Les deux rencontres de travail ont permis de constater des convergences de vue avec les représentants du Parlement européen, notamment sur le diagnostic porté sur la situation du transport en Europe et les orientations à poursuivre, un intérêt porté à la nouvelle Commission et des espoirs concernant la mise en œuvre du plan Juncker, suite aux informations précises apportées par la Représentation Permanente.

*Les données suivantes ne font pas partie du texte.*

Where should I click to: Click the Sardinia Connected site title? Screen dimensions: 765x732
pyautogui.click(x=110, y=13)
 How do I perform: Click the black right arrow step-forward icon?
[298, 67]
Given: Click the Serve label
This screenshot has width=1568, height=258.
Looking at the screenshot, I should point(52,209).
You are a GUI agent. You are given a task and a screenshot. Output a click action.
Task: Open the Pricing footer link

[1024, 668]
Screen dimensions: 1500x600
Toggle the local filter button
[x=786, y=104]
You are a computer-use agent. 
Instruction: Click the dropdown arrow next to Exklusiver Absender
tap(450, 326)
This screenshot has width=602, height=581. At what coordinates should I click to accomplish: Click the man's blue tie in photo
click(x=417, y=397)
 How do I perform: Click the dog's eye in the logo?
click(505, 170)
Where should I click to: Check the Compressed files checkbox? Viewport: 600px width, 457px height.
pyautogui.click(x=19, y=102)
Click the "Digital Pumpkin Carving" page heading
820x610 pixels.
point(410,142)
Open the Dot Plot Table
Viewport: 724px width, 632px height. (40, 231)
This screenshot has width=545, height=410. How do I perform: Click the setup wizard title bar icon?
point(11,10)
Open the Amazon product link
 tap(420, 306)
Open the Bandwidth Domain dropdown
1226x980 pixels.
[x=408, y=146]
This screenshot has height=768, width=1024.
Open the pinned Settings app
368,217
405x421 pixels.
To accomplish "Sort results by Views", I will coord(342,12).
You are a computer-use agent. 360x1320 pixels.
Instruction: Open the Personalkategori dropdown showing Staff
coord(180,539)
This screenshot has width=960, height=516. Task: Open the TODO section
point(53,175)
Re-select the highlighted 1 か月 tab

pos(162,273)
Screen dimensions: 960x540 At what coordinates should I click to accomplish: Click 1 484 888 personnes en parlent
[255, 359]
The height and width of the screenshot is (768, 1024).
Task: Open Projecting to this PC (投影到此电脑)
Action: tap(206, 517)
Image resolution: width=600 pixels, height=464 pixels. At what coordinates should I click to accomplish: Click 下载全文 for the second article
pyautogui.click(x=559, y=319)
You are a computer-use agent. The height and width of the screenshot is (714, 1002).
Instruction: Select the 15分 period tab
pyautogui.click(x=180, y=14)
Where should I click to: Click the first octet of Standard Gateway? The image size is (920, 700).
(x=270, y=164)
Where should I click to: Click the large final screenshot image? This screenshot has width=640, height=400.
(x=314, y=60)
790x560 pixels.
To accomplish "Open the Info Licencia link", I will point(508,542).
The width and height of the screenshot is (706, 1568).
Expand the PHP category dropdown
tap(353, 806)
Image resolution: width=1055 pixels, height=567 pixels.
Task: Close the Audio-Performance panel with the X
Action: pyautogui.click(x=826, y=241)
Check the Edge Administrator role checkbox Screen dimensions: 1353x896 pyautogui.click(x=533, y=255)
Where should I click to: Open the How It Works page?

Les textes européens encadrant de plus en plus, sinon influençant, les règles nationales, notamment dans le domaine des transports depuis l’origine de la construction européenne, l’activité législative devrait se poursuivre, même si on peut s’attendre de la part de la Commission à un certain ralentissement dans les initiatives qu’elle sera amenée à prendre compte tenu de sa nouvelle organisation.

C’est pourquoi le travail d’influence doit se poursuivre auprès de la Commission et du Parlement. Le rapprochement avec la Représentation Permanente, située au cœur de la négociation, est à cet égard essentiel pour mieux comprendre les mécanismes et les enjeux propres à chaque institution. Ces rencontres, faisant suite à de précédentes, ont, en effet, témoigné, s’il en était encore besoin, de l’intérêt de maintenir des relations de plus en plus étroites entre les acteurs du transport représentés au sein de TDIE et les institutions bruxelloises.

Prochain rendez-vous : TDIE présentera ses dix propositions auprès de Madame Bulc, Commissaire européenne aux Transports et à l’Espace, le 9 décembre prochain à l’occasion de sa participation au colloque sur le Financement des Transports terrestres organisé par l’Association.